- Progreso Location in Uruguay
- Coordinates: 34°39′54″S 56°13′10″W﻿ / ﻿34.66500°S 56.21944°W
- Country: Uruguay
- Department: Canelones
- Founded: 1871
- Elevation: 70 m (230 ft)

Population (2011 Census)
- • Total: 16,244
- Time zone: UTC -3
- Postal code: 90300
- Dial plan: +598 2 (+7 digits)

= Progreso, Uruguay =

Progreso is a city in the Canelones Department of southern Uruguay. It gives the name to the municipality to which it belongs.

==Geography==
The city is located on the old Route 5 (which runs parallel to the railway track Montevideo - Santa Lucia), about 29 km from the centre of Montevideo. It belongs to the wider metropolitan area of Montevideo.

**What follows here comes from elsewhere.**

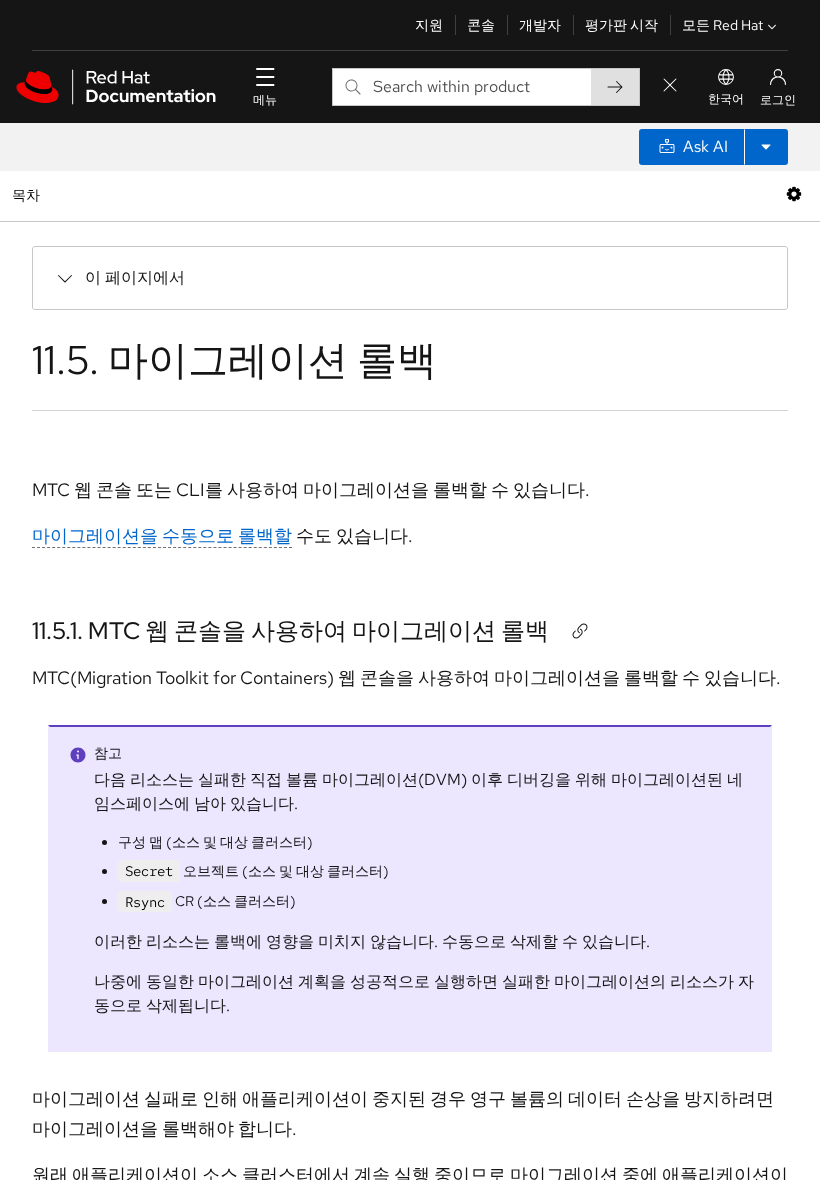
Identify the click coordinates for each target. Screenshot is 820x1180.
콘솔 (481, 25)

The Arroyo Colorado flows through the jurisdiction.

== History ==
The city was founded on 15 November 1871 under the name of Progreso, the Spanish term for «Progress». However, prior to 1871, the place where the current city is located received the name of Puntas del Canelón Chico or Arroyo del Gigante.

The name Progreso is due to the arrival of the railway in 1871, which was introduced into Uruguay by the English.

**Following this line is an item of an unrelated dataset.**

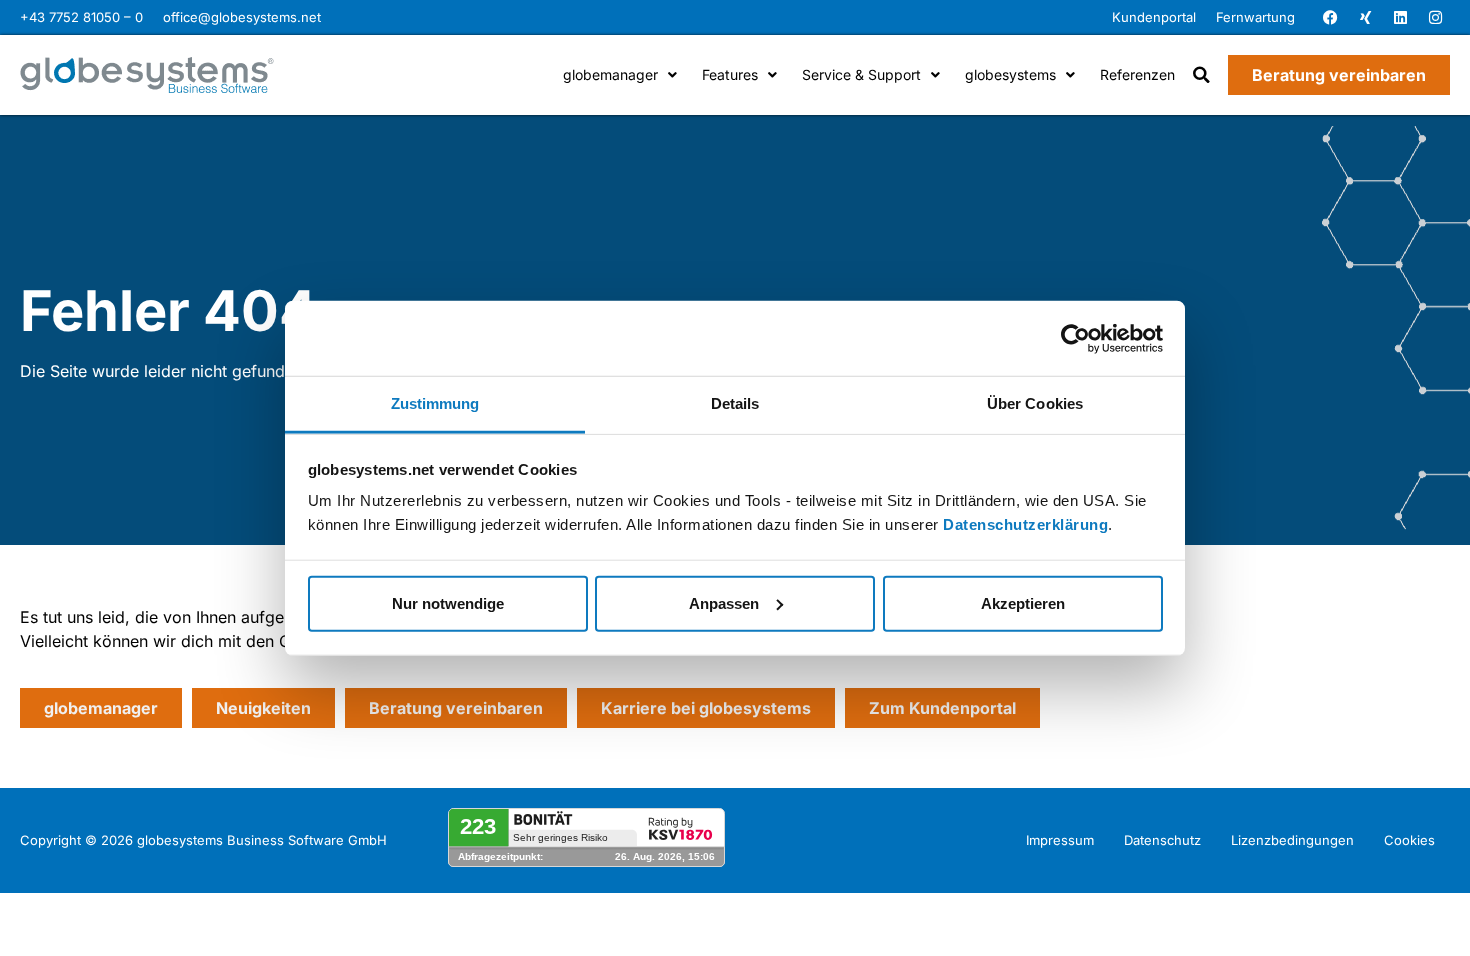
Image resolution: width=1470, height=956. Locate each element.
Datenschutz (1162, 840)
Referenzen (1137, 74)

The railway system enabled the place to expand itself beyond its original borders and to achieve, at the same time, some sort of economic prosperity. The railway system also resulted in the establishment of some English families near the industrial area of the city. Today the wooded avenue that leads to the railway station is known as the Avenida de los Ingleses, meaning «Avenue of the Englishmen». The neighborhood where this station is located is known as the Villa Inglesa, «English Village».

Its status was elevated to "Pueblo" (village) category on 1 July 1953 by the Act of Ley Nº 11.968, and then on 11 December 1981 to "Ciudad" (city) by the Act of Ley Nº 15.228.

Present-day Progreso, despite its name, ranks high in Uruguay as far as the unemployment rate is concerned.

== Population ==
According to the 2011 census, Progreso had a population of 16,244. In 2010, the Intendencia de Canelones had estimated a population of 19,578 for the municipality during the elections.

Location map of the Municipality of Progreso

| Year | Population |
|---|---|
| 1963 | 7,010 |
| 1975 | 9,612 |
| 1985 | 11,244 |
| 1996 | 14,471 |
| 2004 | 15,775 |
| 2011 | 16,244 |

Source: Instituto Nacional de Estadística de Uruguay

== Places of worship ==
- St. Anthony Mary Claret Parish Church (Roman Catholic, Claretians)
- St. Mary of the Visitation Monastery (Roman Catholic, Visitandines)

== Government ==
The city mayor as of July 2015 is Javier "Petru" Petrucelli.